Bon Jovi: Ludzie chętniej idą na rockowe koncerty, niż na hip-hop [WYWIAD]

Aleksandra Degórska
23.03.2019 01:11
Bon Jovi|north Fot. Arthur Mola/Invision/AP/East News

Gitarzysta Bon Jovi, Phil X, w wywiadzie dla Antyradio.pl zdradził przepis na sukces Bon Jovi, jak również opowiedział o fanach kapeli.
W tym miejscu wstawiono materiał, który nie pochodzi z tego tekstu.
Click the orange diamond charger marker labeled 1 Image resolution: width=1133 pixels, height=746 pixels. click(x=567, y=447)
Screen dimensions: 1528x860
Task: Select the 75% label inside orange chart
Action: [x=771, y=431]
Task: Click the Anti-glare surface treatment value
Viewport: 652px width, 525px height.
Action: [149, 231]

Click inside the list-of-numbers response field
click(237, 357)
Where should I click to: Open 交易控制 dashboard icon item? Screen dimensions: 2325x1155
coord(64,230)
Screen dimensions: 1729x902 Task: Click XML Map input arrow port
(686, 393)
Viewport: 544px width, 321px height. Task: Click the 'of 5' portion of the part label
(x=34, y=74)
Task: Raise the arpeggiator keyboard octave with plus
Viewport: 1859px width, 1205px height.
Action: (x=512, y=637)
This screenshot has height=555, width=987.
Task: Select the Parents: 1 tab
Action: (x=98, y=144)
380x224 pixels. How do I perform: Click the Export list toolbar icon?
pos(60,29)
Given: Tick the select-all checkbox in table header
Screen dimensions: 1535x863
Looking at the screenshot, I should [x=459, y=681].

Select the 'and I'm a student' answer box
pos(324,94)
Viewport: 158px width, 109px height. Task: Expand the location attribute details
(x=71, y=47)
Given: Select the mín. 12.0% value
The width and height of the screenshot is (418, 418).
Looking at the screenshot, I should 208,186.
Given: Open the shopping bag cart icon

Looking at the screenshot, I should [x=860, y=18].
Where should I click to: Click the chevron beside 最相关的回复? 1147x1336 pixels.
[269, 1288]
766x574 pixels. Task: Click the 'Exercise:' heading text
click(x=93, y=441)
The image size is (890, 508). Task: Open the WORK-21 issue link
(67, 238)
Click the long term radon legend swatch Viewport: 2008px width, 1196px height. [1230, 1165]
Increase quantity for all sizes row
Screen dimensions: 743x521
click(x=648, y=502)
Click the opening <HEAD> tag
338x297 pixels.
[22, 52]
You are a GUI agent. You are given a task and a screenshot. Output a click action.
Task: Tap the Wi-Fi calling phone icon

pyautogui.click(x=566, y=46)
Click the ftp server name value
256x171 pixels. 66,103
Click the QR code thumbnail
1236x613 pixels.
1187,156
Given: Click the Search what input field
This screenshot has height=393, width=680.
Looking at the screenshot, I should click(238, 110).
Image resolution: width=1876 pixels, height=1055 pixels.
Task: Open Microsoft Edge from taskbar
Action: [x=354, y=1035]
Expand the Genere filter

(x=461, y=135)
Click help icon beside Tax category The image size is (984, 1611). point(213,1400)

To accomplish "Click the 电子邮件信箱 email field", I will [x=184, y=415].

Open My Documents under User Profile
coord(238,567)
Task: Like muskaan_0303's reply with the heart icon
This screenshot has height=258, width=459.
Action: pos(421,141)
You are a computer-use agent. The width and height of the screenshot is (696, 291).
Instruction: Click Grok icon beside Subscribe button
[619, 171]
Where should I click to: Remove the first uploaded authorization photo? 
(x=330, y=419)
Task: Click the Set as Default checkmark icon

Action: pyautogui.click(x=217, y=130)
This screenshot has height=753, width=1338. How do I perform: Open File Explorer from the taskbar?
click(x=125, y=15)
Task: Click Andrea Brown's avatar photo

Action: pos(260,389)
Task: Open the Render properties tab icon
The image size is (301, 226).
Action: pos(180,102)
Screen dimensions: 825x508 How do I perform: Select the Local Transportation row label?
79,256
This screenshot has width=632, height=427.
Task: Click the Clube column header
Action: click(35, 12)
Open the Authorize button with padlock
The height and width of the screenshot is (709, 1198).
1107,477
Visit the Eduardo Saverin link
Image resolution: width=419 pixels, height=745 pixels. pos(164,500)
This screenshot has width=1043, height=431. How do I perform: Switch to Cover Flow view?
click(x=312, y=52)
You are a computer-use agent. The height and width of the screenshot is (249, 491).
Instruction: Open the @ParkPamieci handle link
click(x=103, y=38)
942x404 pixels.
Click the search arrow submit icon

Myśląc o latach 80. i rockowych kapelach, które wówczas szturmowały stacje radiowe oraz triumfowały na MTV, nie można pominąć Bon Jovi. Chwytliwe melodie, charyzmatyczny (i przystojny) Jon Bon Jovi oraz świetne solówki gitarowe Richiego Sambory sprawiały, że dziewczyny mdlały na koncertach. Niektórzy nabijali się z roztrzepanych fryzur muzyków i wzruszających ballad, ale nie można pominąć faktu, że jest to jedna z największych rockowych gwiazd, która nadal przyciąga tłumy na koncerty. Zespół odwiedzi już niebawem również Polskę. Bon Jovi wystąpi 12 lipca 2019 na PGE Narodowym w Warszawie.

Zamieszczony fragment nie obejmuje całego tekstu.